Musik und Häkeln könnten für die meisten wohl kaum weiter voneinander entfernt liegen. Wie bist du darauf gekommen, dass du beides verknüpft hast?
Henri Purnell: Also bei meiner ersten EP wusste ich noch gar nicht, dass ich dazu häkeln werde. Aber wir haben überlegt, wie wir meine Musik mit meinem Social-Media Content verbinden können. Irgendwie sind wir darauf gekommen, dass ich Motive zu den Songs häkeln könnte. Und das habe ich dann gemacht. Bei der zweiten EP schreiben wir gerade erst einmal ganz viele Songs. Aber dann werde ich auch dazu häkeln.
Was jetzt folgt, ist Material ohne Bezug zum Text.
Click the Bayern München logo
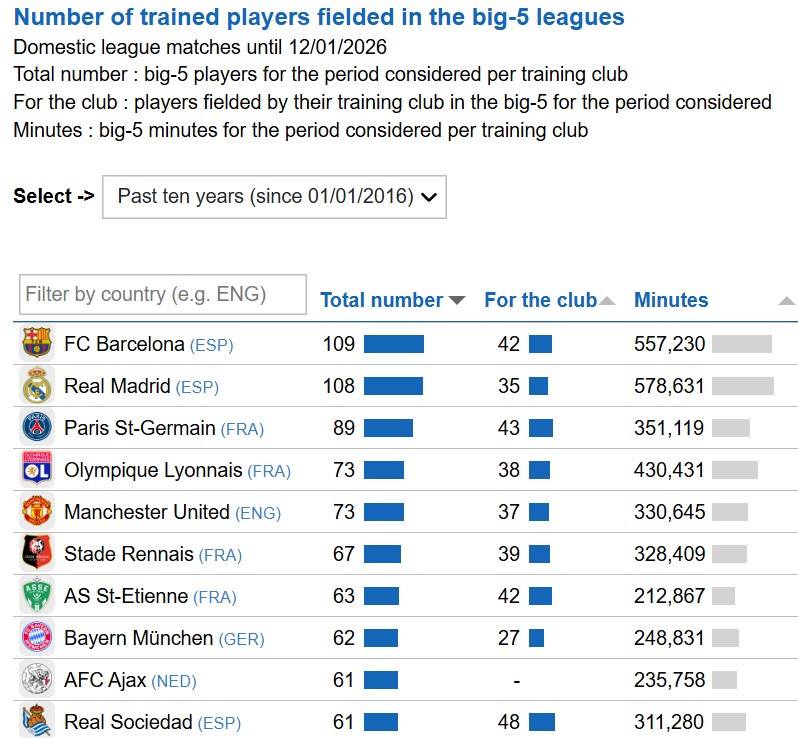36,638
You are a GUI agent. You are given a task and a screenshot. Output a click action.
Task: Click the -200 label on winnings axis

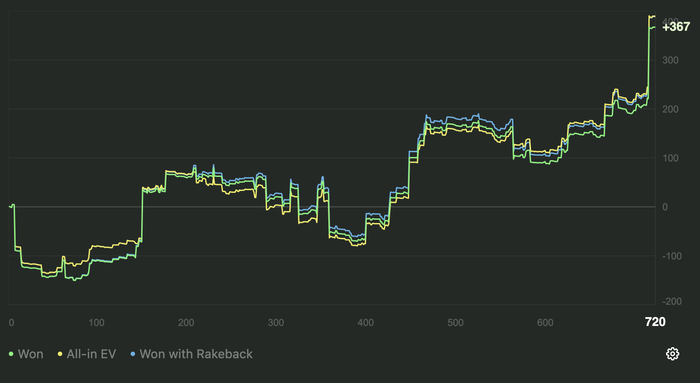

Mir kommen jetzt schon ganz viele Ideen, was für ein Teil ich zu welchem Song machen könnte.
Im Januar erscheint dein erstes Häkel-Buch. Worum geht es darin und was ist dein Lieblingsmotiv?
Henri Purnell: In dem Buch kann man meine Projekte, die ich zu meiner Musik gemacht habe, finden und nachhäkeln. Natürlich sind auch noch einige weitere Motive dabei. Es ist aber nicht nur eine pure Anleitung, sondern liefert auch Hintergrundwissen zu den Songs. Mein Lieblingsmotiv ist der Schachbrettpullover, den ich auch auf meinem EP-Cover trage. Den fand ich am coolsten. Er ist meiner Meinung nach auch der interessanteste aller Looks.
Das neue Jahr hat gerade begonnen. Was sind deine Ziele für 2023?
Henri Purnell: Bald kommt meine zweite EP raus. Die Musik wird auf jeden Fall ganz anders, weg von den Songs, die sich vor der Realität verstecken. Ich gehe eher auf Konfrontationskurs. Danach soll es hoffentlich Live-Auftritte geben und ich werde meine erste Tour durch Deutschland machen. Im Hintergrund arbeiten wir schon an der Umsetzung – zum Beispiel, wie ich das Bandgefühl meiner Songs mit auf die Bühne bringen kann.
Wenn du zwischen deinen Leidenschaften wählen müsstest – Musik, Social Media, Häkeln – wie würdest du dich entscheiden?
Henri Purnell: Definitiv für Musik! Social Media ist in mancher Hinsicht sehr toxisch. Man achtet viel auf Zahlen und vergleicht sich mit anderen. Klar passiert das in der Musik auch, aber deutlich weniger und auf eine gesündere Art. Langfristig ist Musik auch das, worauf ich hinarbeiten möchte und Social Media ist da eher ein Tool. Häkeln ist ein cooles Hobby, was gerade super mit allem zusammenpasst, aber die Musik wird bei mir immer im Vordergrund stehen.